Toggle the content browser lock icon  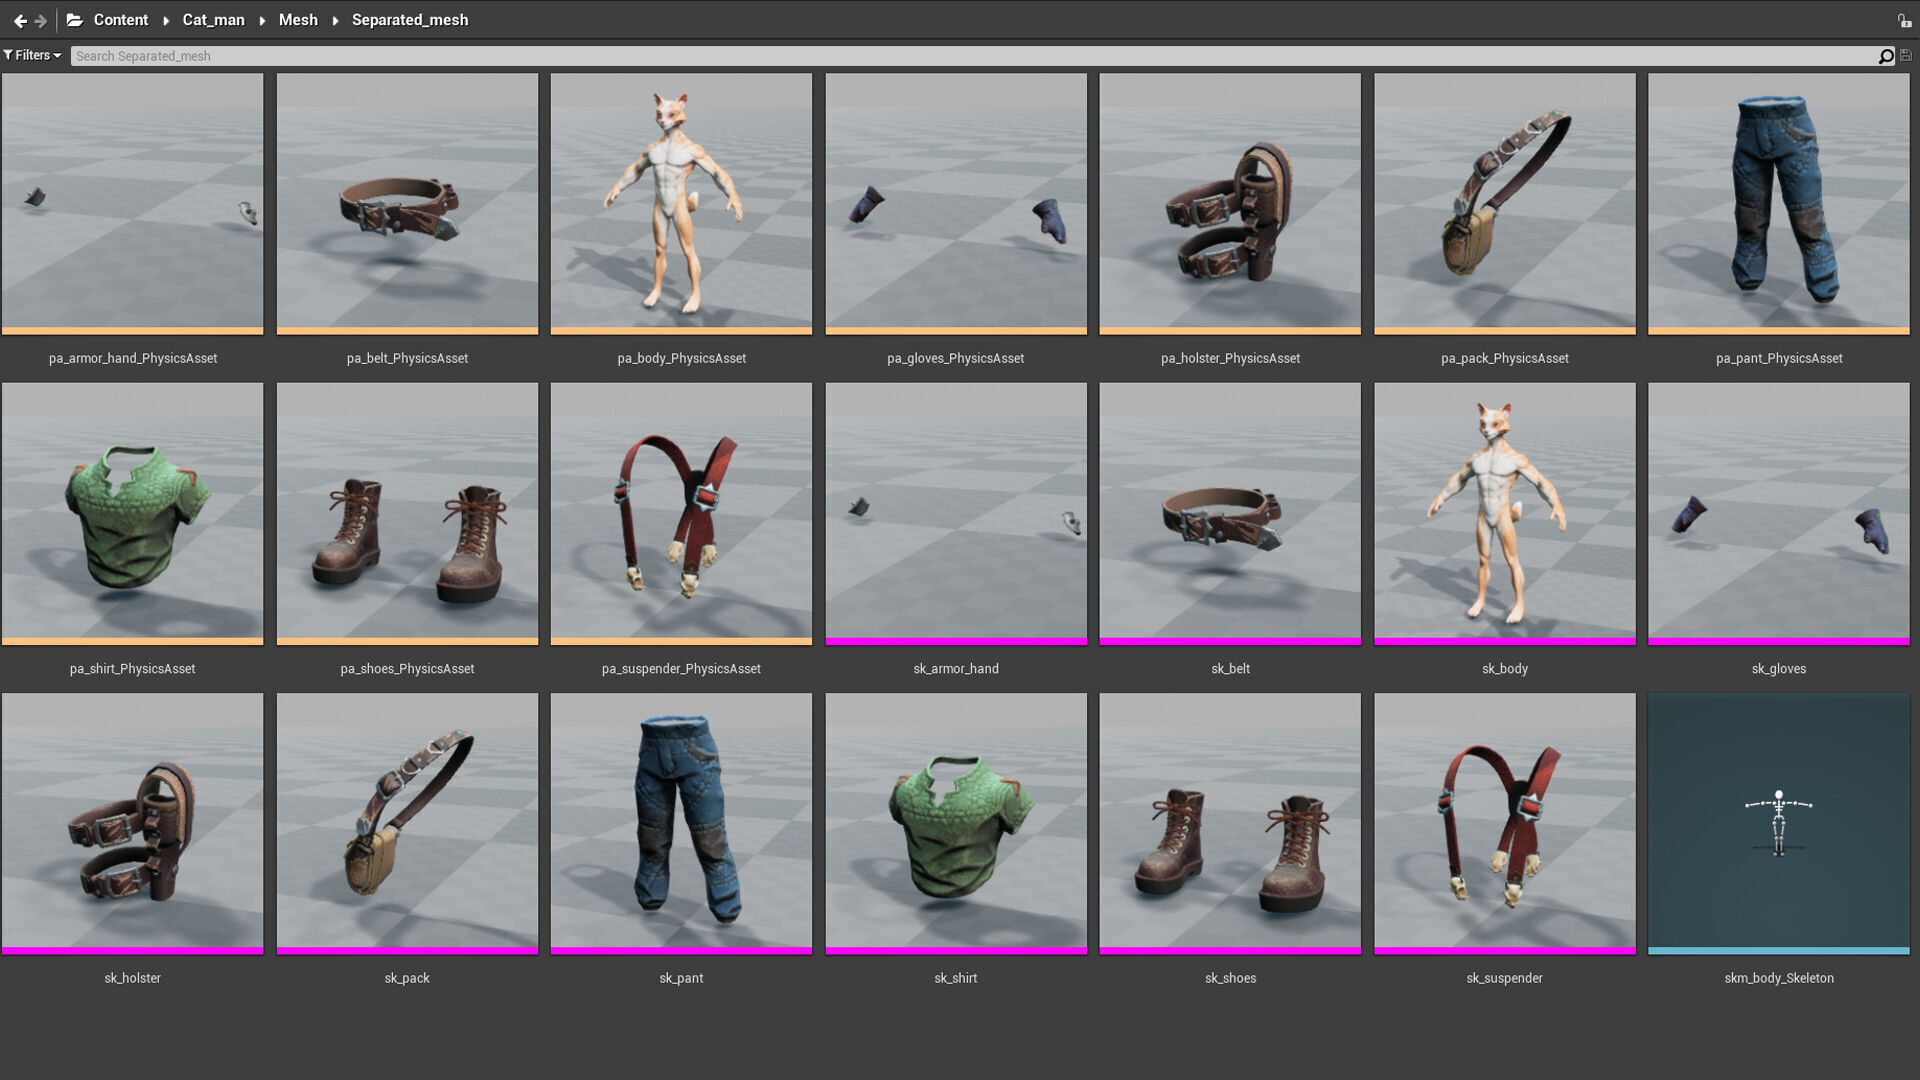(x=1904, y=20)
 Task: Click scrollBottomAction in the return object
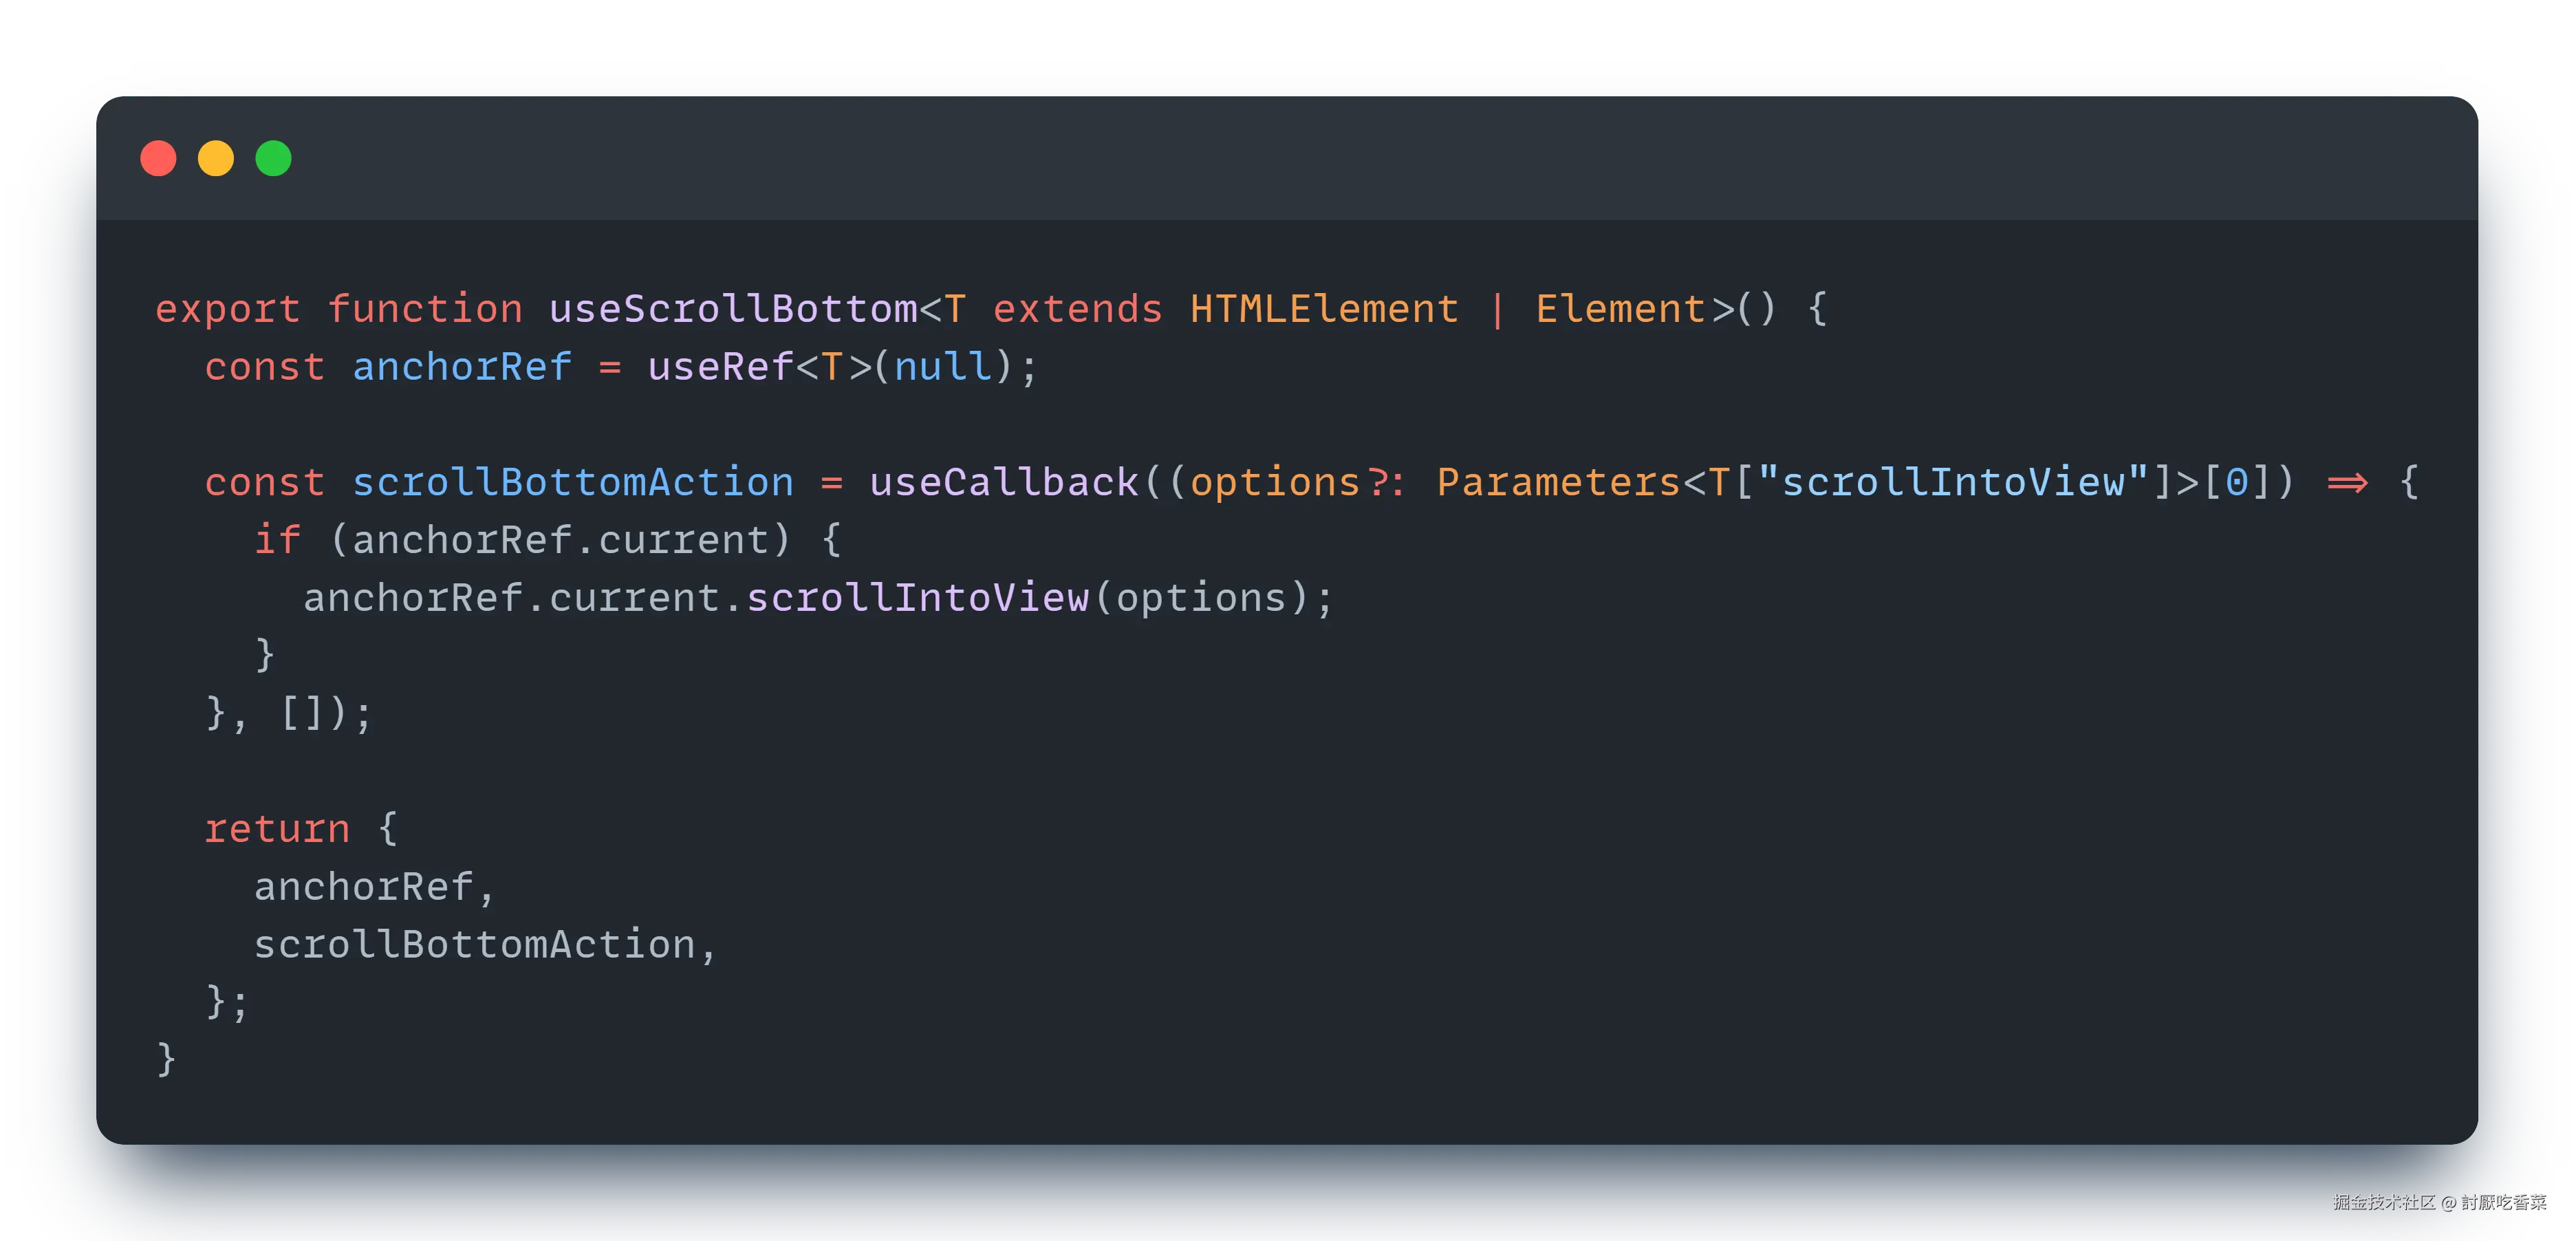coord(474,945)
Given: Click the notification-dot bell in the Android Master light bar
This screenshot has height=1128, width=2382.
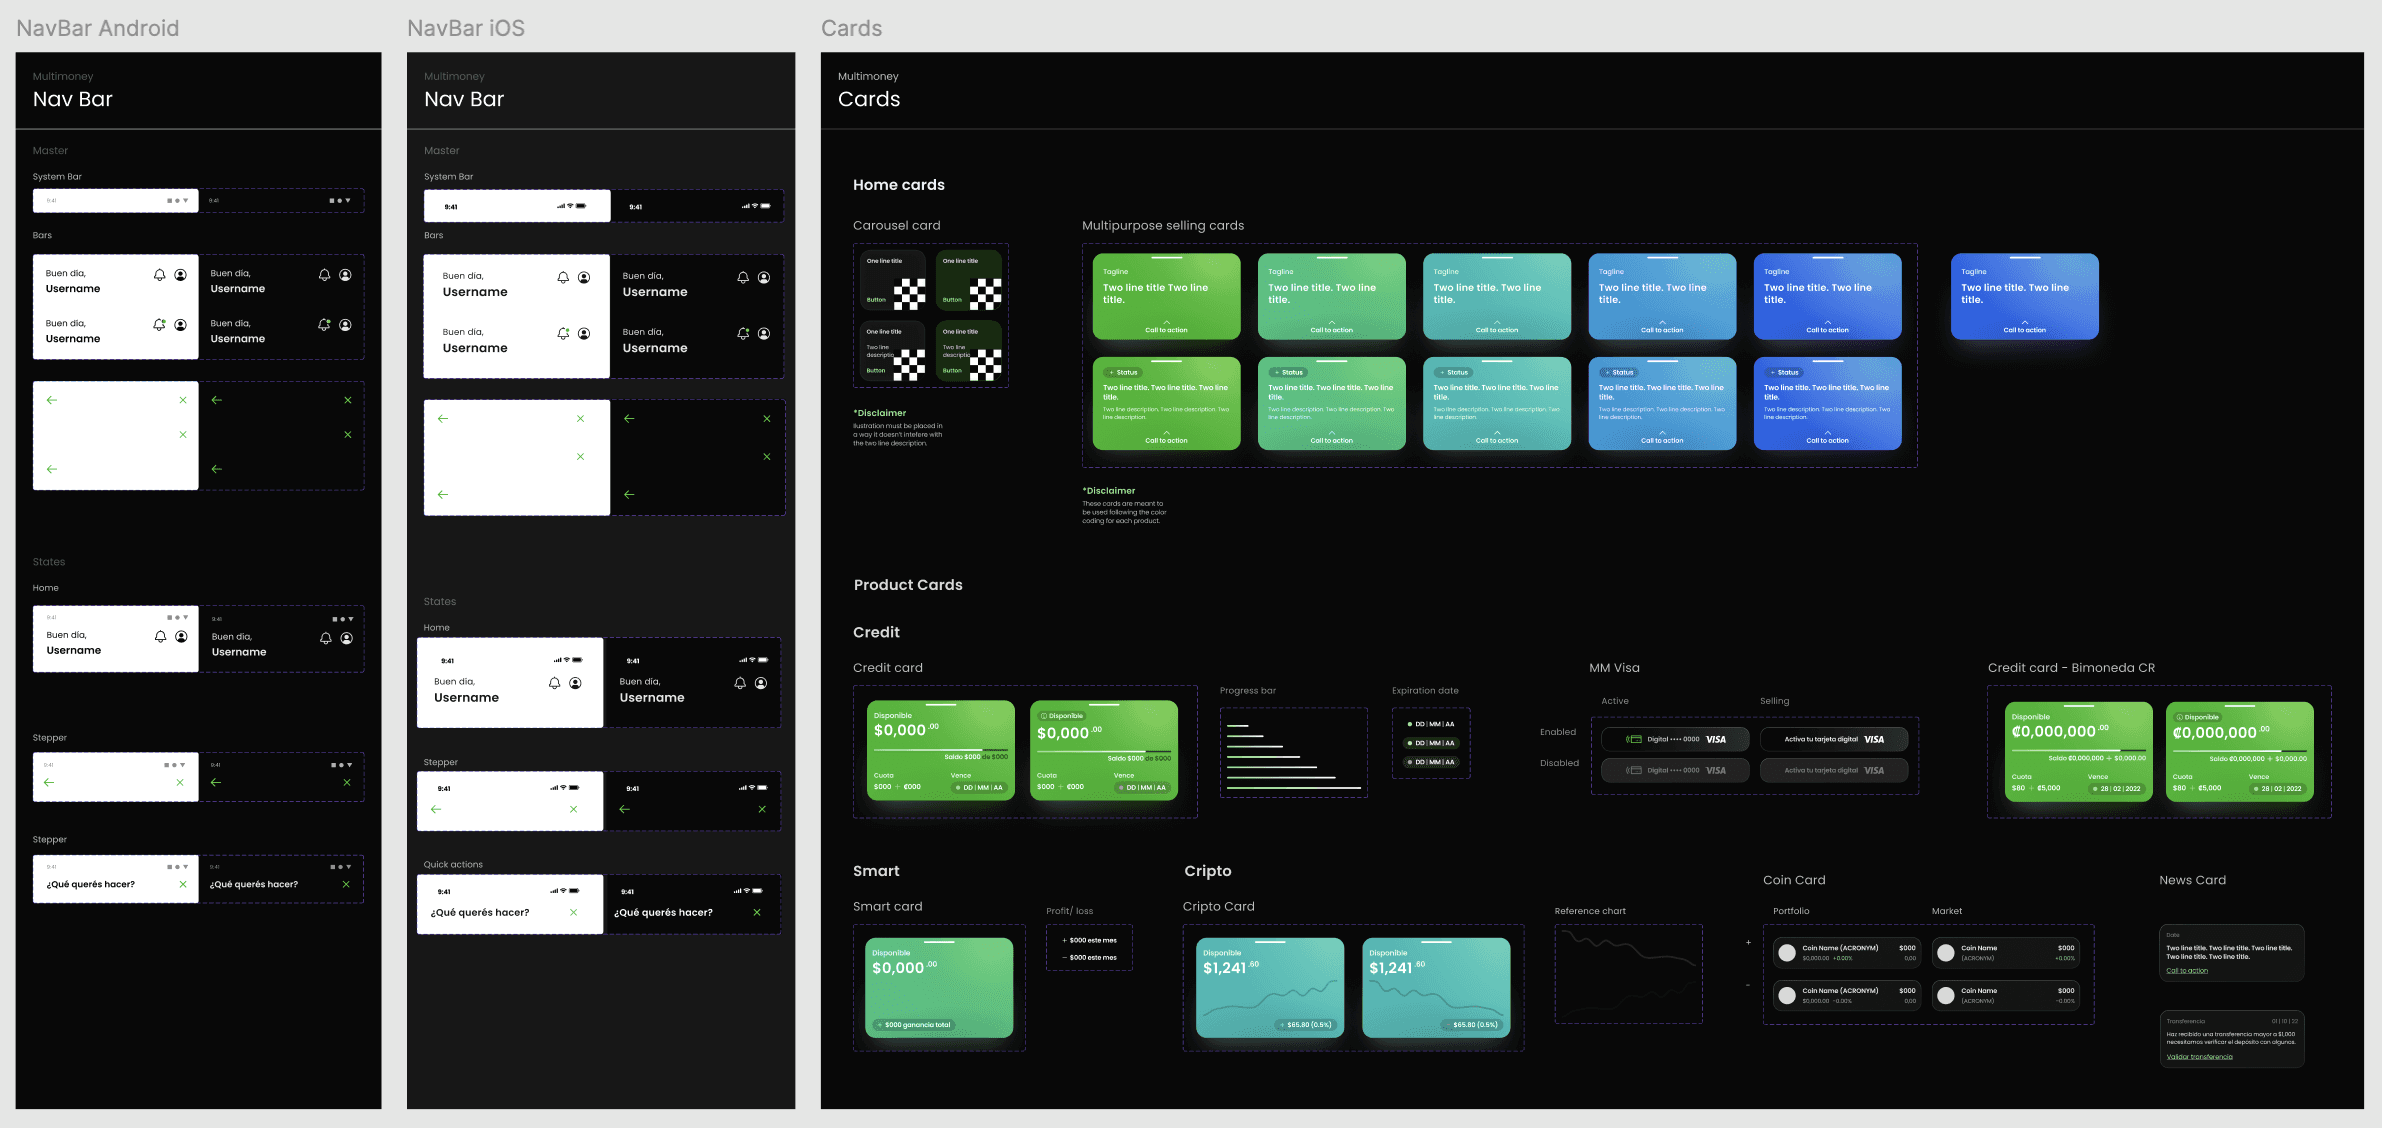Looking at the screenshot, I should click(159, 325).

================

— TASK STATEMENT —
The line containing "Task: Click scrollBottomAction" and every line after it, through the end of the records, are what you should retype exactly. Do not include the pictures.

— ANSWER BOX —
 Task: Click scrollBottomAction in the return object
coord(474,945)
Given: Click the notification-dot bell in the Android Master light bar
This screenshot has height=1128, width=2382.
Looking at the screenshot, I should click(159, 325).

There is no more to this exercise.